═══ MATERIAL SHOWN

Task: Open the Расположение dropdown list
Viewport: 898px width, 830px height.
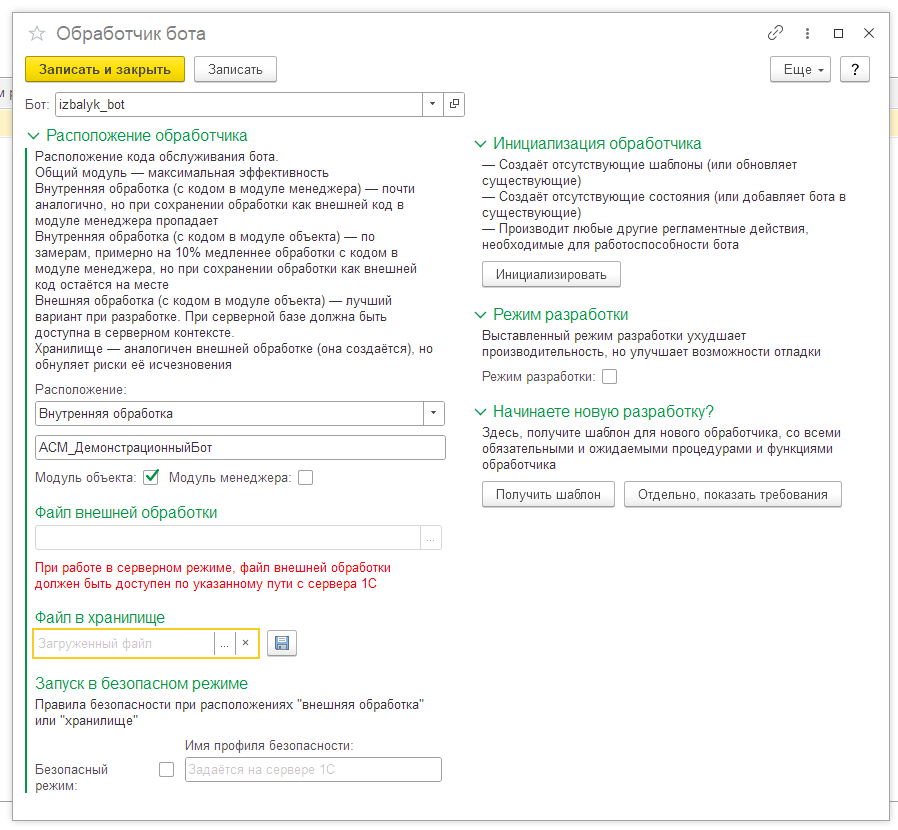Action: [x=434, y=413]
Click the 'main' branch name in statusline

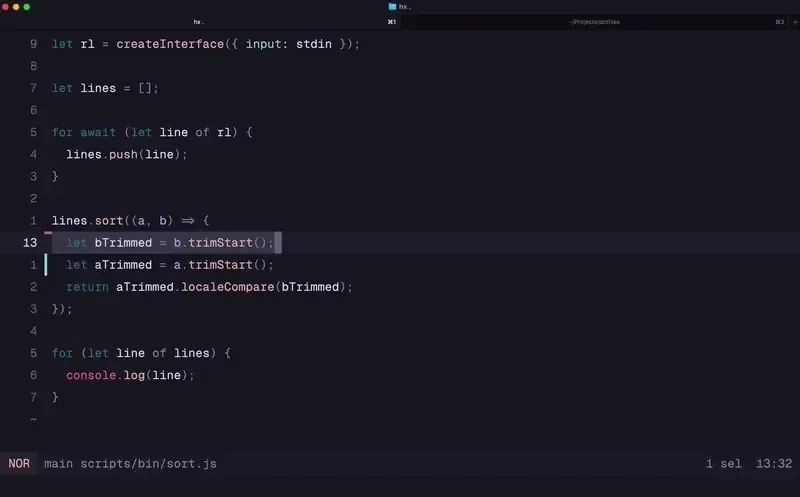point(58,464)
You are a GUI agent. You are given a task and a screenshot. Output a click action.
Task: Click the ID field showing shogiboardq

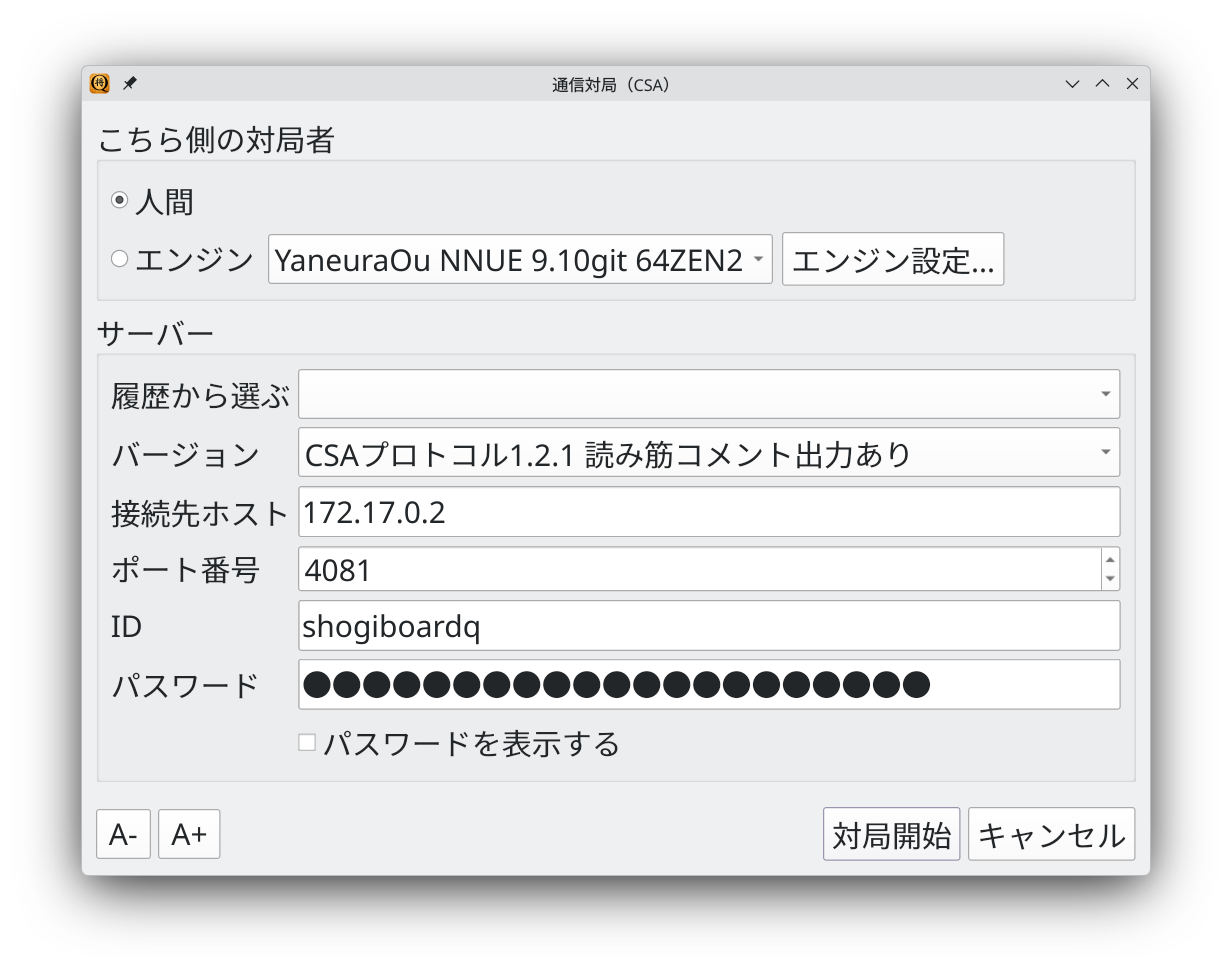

══════

#### GOAL
Please repeat all of the data above word for word, leaving out the pictures.

#### CORRECT OUTPUT
Task: Open the Расположение dropdown list
Viewport: 898px width, 830px height.
Action: [x=434, y=413]
Click the 'main' branch name in statusline

point(58,464)
You are a GUI agent. You are given a task and a screenshot. Output a click action.
Task: Click the ID field showing shogiboardq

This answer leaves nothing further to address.